De las primeras sociedades

La más antigua de todas las sociedades, y la única natural, es la de la familia, aun cuando los hijos no permanecen unidos al padre sino el tiempo en que necesitan de él para conservarse. En cuanto esta necesidad cesa, el lazo natural se deshace. Una vez libres los hijos de la obediencia que deben al padre, y el padre de los cuidados que debe a los hijos, recobran todos igualmente su independencia. Si continúan unidos luego, ya no lo es naturalmente, sino voluntariamente, y la familia misma no se mantiene sino, por convención.

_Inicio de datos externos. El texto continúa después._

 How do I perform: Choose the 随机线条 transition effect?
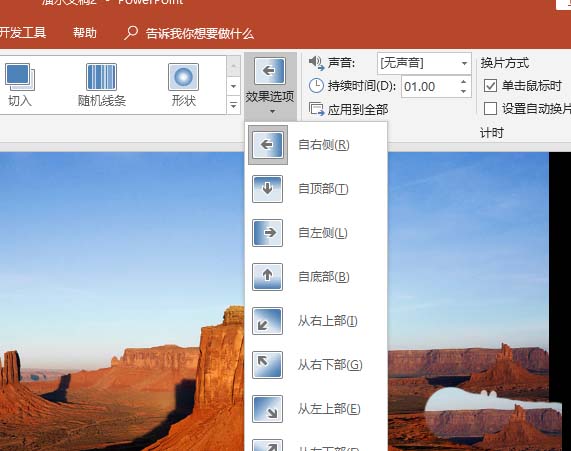[102, 85]
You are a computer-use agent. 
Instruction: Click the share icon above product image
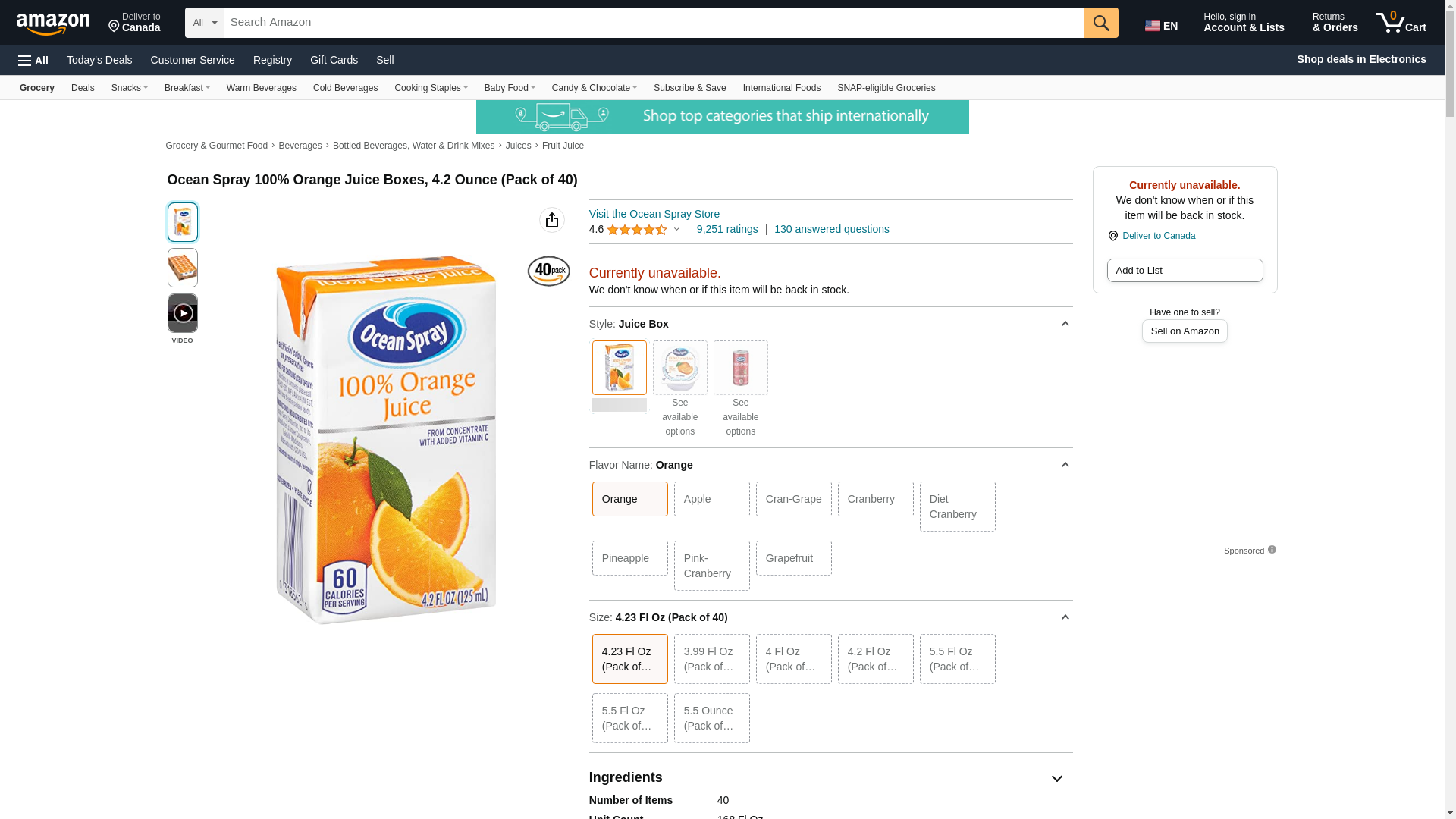551,220
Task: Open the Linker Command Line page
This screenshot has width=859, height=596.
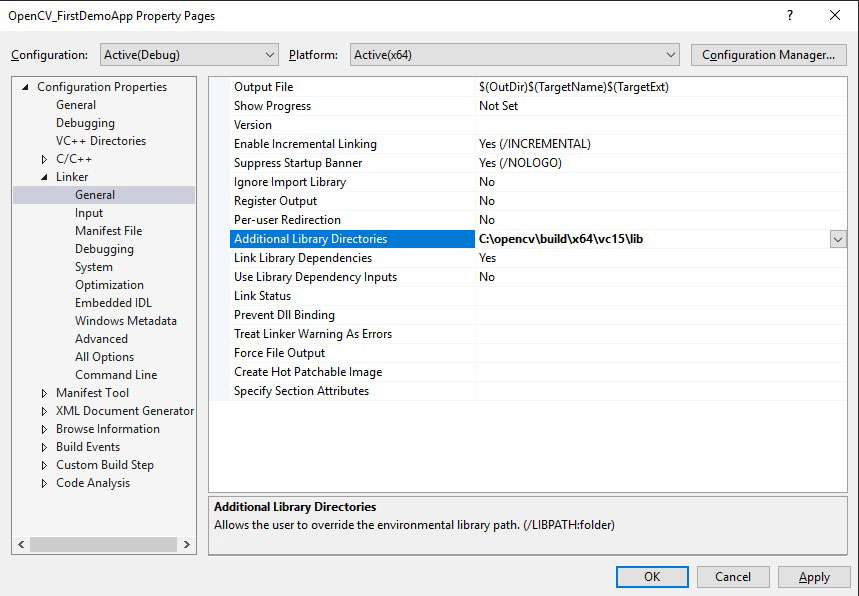Action: click(116, 375)
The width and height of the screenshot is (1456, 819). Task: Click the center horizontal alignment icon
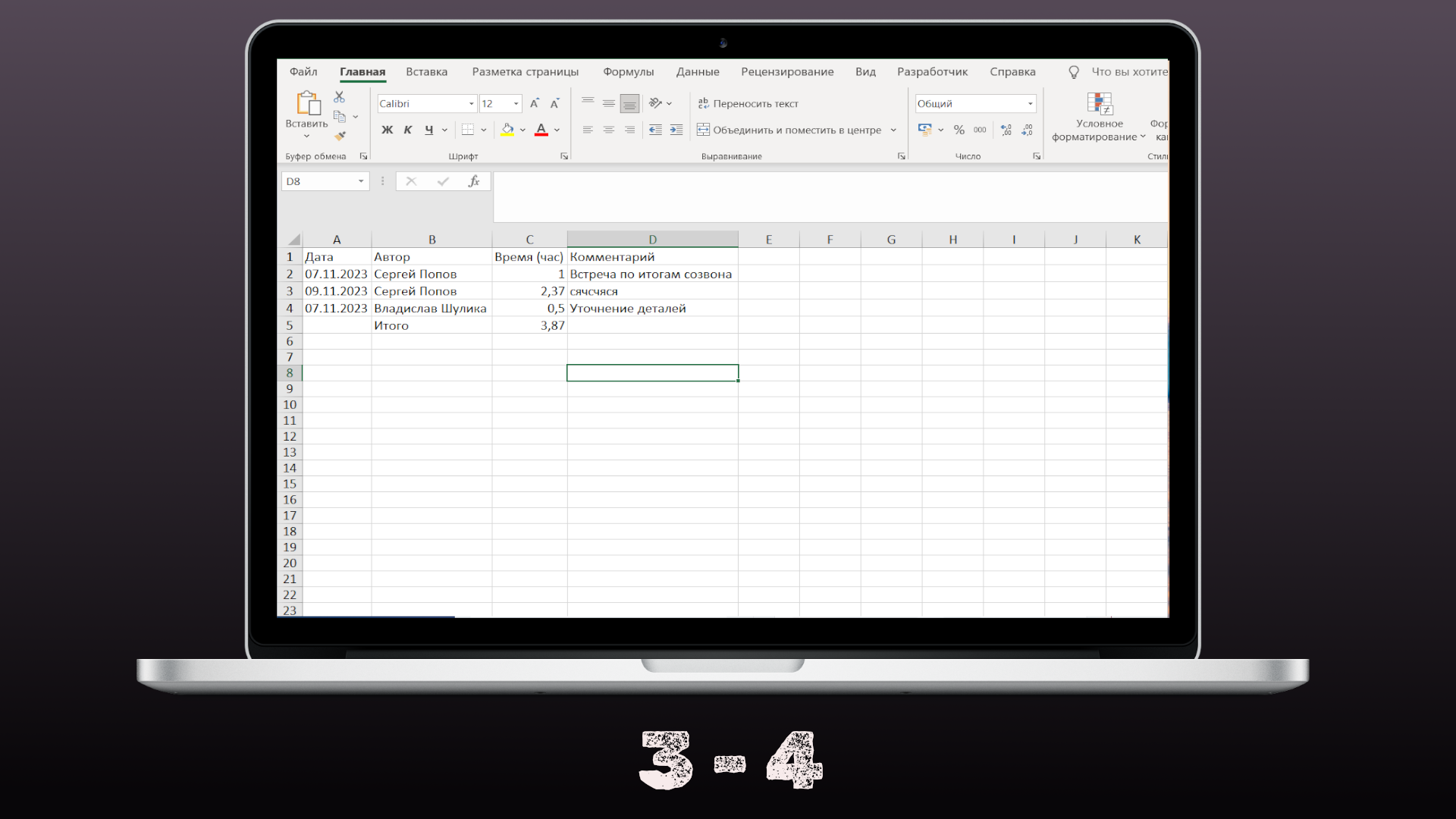pos(608,130)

Esta Libertad común es una consecuencia de la naturaleza del hombre. Su primera ley es velar por su propia conservación; sus primeros cuidados son los que se debe a sí mismo; tan pronto como llega a la edad de la razón, siendo él solo juez de los medios apropiados para conservarla, adviene por ello su propio señor.  

La familia es, pues, si se quiere, el primer modelo de las sociedades políticas: el jefe es la imagen del padre; el pueblo es la imagen de los hijos, y habiendo nacido todos iguales y libres, no enajenan su Libertad sino por su utilidad. Toda la diferencia consiste en que en la familia el amor del padre por sus hijos le remunera de los cuidados que les presta, y en el Estado el placer de mando sustituye a este amor que el jefe no siente por sus pueblos.

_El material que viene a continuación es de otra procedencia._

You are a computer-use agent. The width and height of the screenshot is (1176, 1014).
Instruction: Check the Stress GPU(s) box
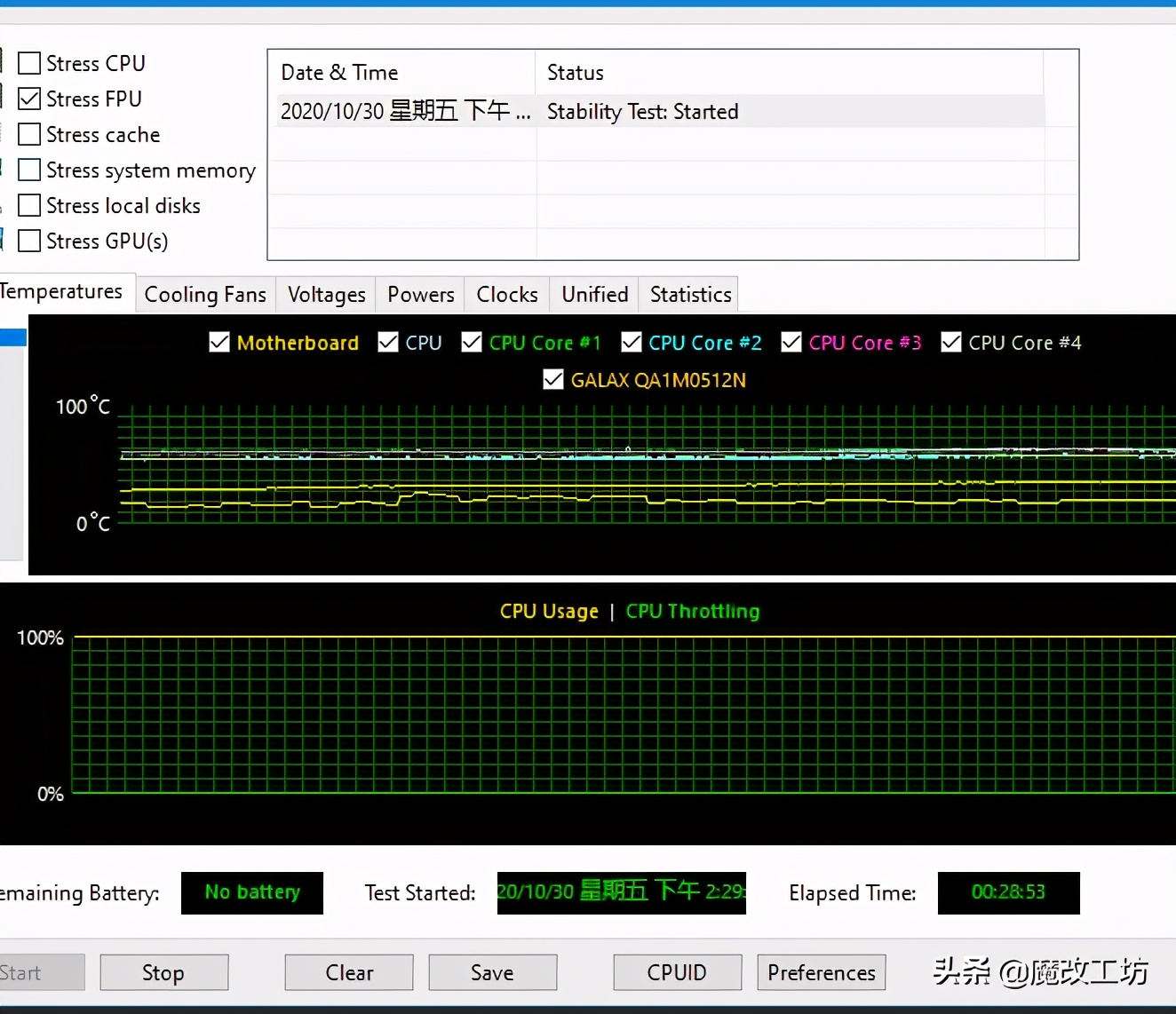click(x=29, y=241)
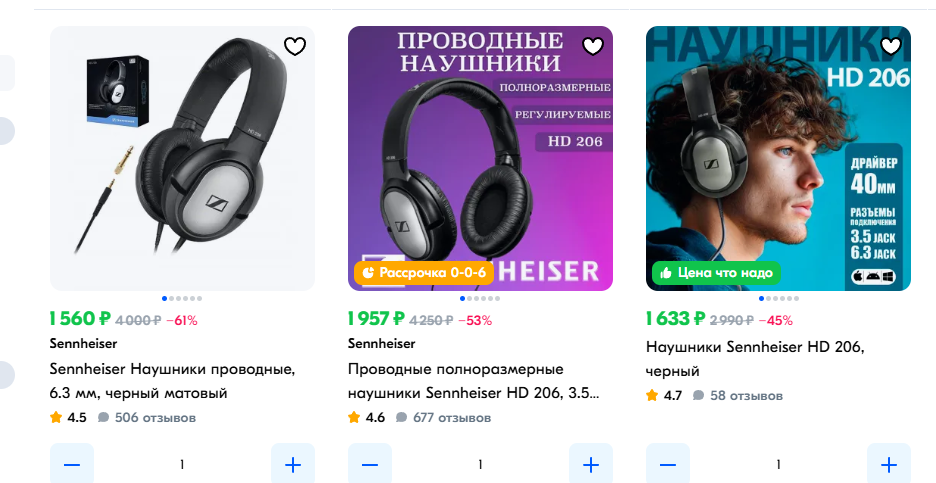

Grocio niega que todo poder humano sea establecido en favor de los que son gobernados, y cita como ejemplo la esclavitud. Su forma más constante de razonar consiste en establecer el derecho por el hecho [1]. Se podría emplear un método más consecuente.

Es, pues, dudoso para Grocio si el género humano pertenece a una centena de hombres o si esta centena de hombres pertenece al género humano, y en todo su libro parece inclinarse a la primera opinión; éste es también el sentir de Hobbes. Ved de este modo a la especie humana dividida en rebaños de ganado, cada uno de los cuales con un jefe que lo guarda para devorarlo.

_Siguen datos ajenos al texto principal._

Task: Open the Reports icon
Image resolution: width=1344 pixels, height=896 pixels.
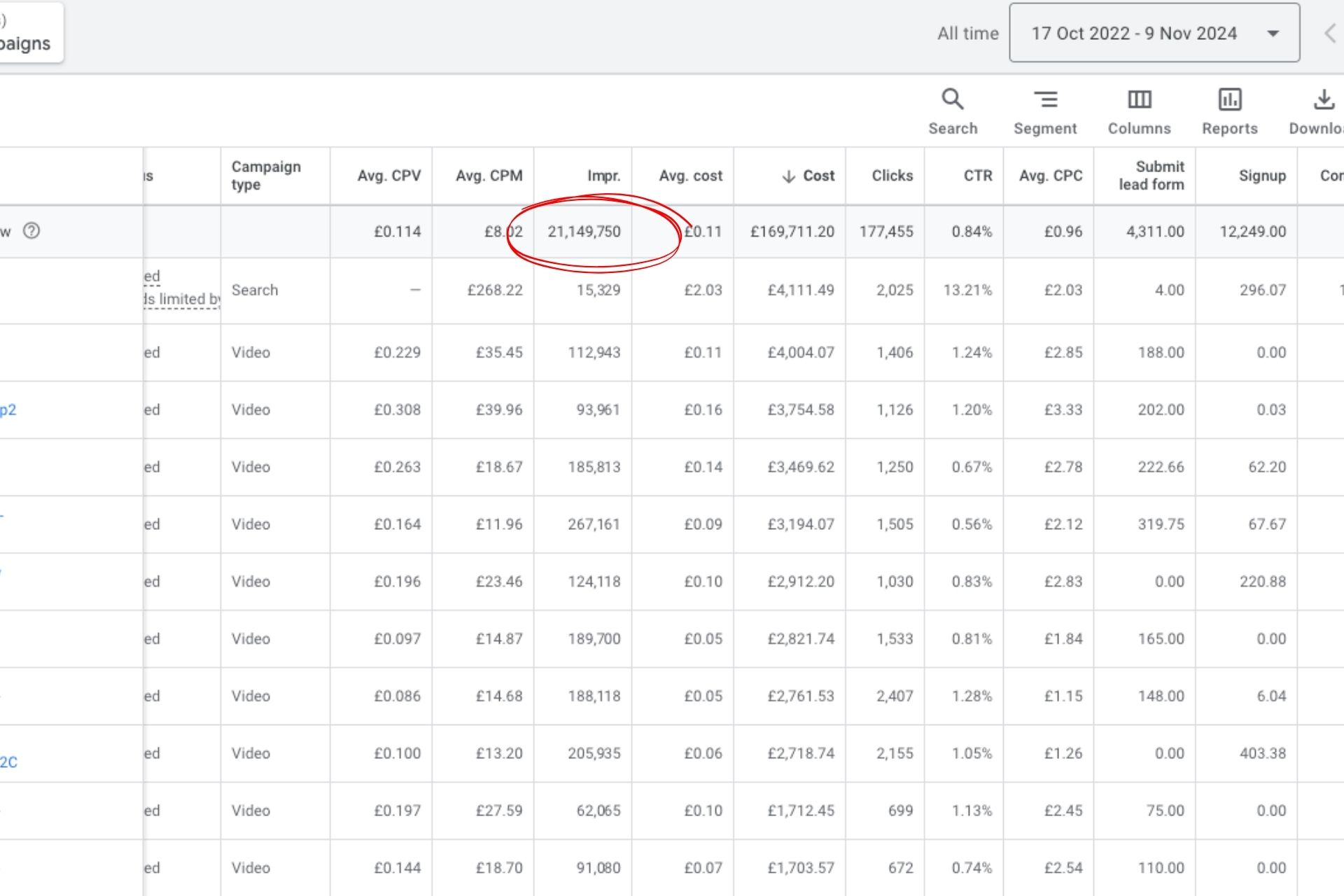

Del mismo modo que un guardián es de naturaleza superior a la de su rebaño, así los pastores de hombres, que son sus jefes, son también de una naturaleza superior a la de sus pueblos. Así razonaba, según Pilón, el emperador Calígula, y sacaba, con razón, como consecuencia de tal analogía que los reyes eran dioses o que los pueblos eran bestias.

El razonamiento de Calígula se asemeja al de Hobbes y al de Grocio. Aristóteles, antes de ellos dos, había dicho también [2] que los hombres no son naturalmente iguales, sino que unos nacen para la esclavitud y otros para la dominación.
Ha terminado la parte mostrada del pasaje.